§ **TASK DETAILS**
Each entry needs to be retyped exactly.

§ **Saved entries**
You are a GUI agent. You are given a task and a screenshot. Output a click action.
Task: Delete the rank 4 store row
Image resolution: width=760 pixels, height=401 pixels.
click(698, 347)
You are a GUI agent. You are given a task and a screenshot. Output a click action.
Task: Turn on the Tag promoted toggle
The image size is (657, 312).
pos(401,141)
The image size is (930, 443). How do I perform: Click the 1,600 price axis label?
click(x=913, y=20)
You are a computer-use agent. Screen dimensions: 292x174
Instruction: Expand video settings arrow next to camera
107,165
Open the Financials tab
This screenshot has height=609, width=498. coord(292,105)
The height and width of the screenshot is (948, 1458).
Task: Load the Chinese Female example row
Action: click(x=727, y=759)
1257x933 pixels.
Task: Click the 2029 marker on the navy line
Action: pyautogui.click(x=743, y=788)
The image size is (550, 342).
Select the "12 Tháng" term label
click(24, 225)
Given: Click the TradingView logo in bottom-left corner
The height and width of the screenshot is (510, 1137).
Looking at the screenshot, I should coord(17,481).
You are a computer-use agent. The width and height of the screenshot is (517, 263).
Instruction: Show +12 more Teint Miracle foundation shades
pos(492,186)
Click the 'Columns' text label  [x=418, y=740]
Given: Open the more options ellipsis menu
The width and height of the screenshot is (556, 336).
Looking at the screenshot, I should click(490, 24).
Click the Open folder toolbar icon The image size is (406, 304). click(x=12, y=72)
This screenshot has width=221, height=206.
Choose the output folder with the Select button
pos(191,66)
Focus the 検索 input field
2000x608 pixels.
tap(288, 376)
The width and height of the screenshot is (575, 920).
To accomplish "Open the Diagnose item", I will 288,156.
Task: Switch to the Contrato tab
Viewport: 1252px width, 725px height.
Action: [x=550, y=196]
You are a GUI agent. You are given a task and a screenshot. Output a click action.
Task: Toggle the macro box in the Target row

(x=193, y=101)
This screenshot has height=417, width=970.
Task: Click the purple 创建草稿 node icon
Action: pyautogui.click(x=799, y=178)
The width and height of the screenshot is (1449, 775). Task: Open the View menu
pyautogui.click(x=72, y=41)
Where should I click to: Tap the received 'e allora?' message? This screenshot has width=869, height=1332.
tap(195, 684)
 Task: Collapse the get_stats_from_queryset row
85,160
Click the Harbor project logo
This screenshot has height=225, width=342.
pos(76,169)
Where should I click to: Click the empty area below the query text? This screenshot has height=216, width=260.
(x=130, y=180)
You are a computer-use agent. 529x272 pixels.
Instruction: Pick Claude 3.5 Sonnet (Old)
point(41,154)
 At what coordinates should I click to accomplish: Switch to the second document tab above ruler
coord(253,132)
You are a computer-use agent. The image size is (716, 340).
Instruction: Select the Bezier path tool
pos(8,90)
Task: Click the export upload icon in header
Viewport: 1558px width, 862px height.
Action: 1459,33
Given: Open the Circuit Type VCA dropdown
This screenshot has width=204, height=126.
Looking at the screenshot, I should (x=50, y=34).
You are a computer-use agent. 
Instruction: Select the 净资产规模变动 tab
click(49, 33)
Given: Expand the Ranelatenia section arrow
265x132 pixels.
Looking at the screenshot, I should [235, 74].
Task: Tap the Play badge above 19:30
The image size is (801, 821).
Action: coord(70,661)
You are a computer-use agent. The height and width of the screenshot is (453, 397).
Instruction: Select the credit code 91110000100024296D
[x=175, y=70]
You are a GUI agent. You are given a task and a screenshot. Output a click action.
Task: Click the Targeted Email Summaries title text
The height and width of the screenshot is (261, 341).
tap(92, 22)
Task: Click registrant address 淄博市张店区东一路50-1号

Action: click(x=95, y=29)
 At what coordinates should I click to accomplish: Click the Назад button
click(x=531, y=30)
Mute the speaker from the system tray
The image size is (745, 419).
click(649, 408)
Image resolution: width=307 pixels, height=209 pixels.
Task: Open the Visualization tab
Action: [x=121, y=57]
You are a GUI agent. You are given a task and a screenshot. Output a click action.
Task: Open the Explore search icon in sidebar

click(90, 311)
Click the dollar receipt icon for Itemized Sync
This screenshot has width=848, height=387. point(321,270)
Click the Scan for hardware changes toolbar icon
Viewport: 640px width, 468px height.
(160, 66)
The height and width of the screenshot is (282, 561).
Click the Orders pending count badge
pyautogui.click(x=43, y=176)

§ **EXERCISE OUTPUT**
You are a GUI agent. You are given a task and a screenshot. Output a click action.
Task: Delete the rank 4 store row
Image resolution: width=760 pixels, height=401 pixels.
click(698, 347)
You are a GUI agent. You are given a task and a screenshot. Output a click action.
Task: Turn on the Tag promoted toggle
The image size is (657, 312).
pos(401,141)
The image size is (930, 443). How do I perform: Click the 1,600 price axis label?
click(x=913, y=20)
You are a computer-use agent. Screen dimensions: 292x174
Instruction: Expand video settings arrow next to camera
107,165
Open the Financials tab
This screenshot has height=609, width=498. coord(292,105)
The height and width of the screenshot is (948, 1458).
Task: Load the Chinese Female example row
Action: click(x=727, y=759)
1257x933 pixels.
Task: Click the 2029 marker on the navy line
Action: pyautogui.click(x=743, y=788)
The image size is (550, 342).
Select the "12 Tháng" term label
click(24, 225)
Given: Click the TradingView logo in bottom-left corner
The height and width of the screenshot is (510, 1137).
Looking at the screenshot, I should coord(17,481).
You are a computer-use agent. The width and height of the screenshot is (517, 263).
Instruction: Show +12 more Teint Miracle foundation shades
pos(492,186)
Click the 'Columns' text label  [x=418, y=740]
Given: Open the more options ellipsis menu
The width and height of the screenshot is (556, 336).
Looking at the screenshot, I should click(490, 24).
Click the Open folder toolbar icon The image size is (406, 304). click(x=12, y=72)
This screenshot has width=221, height=206.
Choose the output folder with the Select button
pos(191,66)
Focus the 検索 input field
2000x608 pixels.
tap(288, 376)
The width and height of the screenshot is (575, 920).
To accomplish "Open the Diagnose item", I will 288,156.
Task: Switch to the Contrato tab
Viewport: 1252px width, 725px height.
Action: [x=550, y=196]
You are a GUI agent. You are given a task and a screenshot. Output a click action.
Task: Toggle the macro box in the Target row

(x=193, y=101)
This screenshot has height=417, width=970.
Task: Click the purple 创建草稿 node icon
Action: pyautogui.click(x=799, y=178)
The width and height of the screenshot is (1449, 775). Task: Open the View menu
pyautogui.click(x=72, y=41)
Where should I click to: Tap the received 'e allora?' message? This screenshot has width=869, height=1332.
tap(195, 684)
 Task: Collapse the get_stats_from_queryset row
85,160
Click the Harbor project logo
This screenshot has height=225, width=342.
pos(76,169)
Where should I click to: Click the empty area below the query text? This screenshot has height=216, width=260.
(x=130, y=180)
You are a computer-use agent. 529x272 pixels.
Instruction: Pick Claude 3.5 Sonnet (Old)
point(41,154)
 At what coordinates should I click to accomplish: Switch to the second document tab above ruler
coord(253,132)
You are a computer-use agent. The image size is (716, 340).
Instruction: Select the Bezier path tool
pos(8,90)
Task: Click the export upload icon in header
Viewport: 1558px width, 862px height.
Action: 1459,33
Given: Open the Circuit Type VCA dropdown
This screenshot has width=204, height=126.
Looking at the screenshot, I should (x=50, y=34).
You are a computer-use agent. 
Instruction: Select the 净资产规模变动 tab
click(49, 33)
Given: Expand the Ranelatenia section arrow
265x132 pixels.
Looking at the screenshot, I should [235, 74].
Task: Tap the Play badge above 19:30
The image size is (801, 821).
Action: coord(70,661)
You are a computer-use agent. The height and width of the screenshot is (453, 397).
Instruction: Select the credit code 91110000100024296D
[x=175, y=70]
You are a GUI agent. You are given a task and a screenshot. Output a click action.
Task: Click the Targeted Email Summaries title text
The height and width of the screenshot is (261, 341).
tap(92, 22)
Task: Click registrant address 淄博市张店区东一路50-1号

Action: click(x=95, y=29)
 At what coordinates should I click to accomplish: Click the Назад button
click(x=531, y=30)
Mute the speaker from the system tray
The image size is (745, 419).
click(649, 408)
Image resolution: width=307 pixels, height=209 pixels.
Task: Open the Visualization tab
Action: [x=121, y=57]
You are a GUI agent. You are given a task and a screenshot. Output a click action.
Task: Open the Explore search icon in sidebar

click(90, 311)
Click the dollar receipt icon for Itemized Sync
This screenshot has width=848, height=387. point(321,270)
Click the Scan for hardware changes toolbar icon
Viewport: 640px width, 468px height.
(160, 66)
The height and width of the screenshot is (282, 561).
Click the Orders pending count badge
pyautogui.click(x=43, y=176)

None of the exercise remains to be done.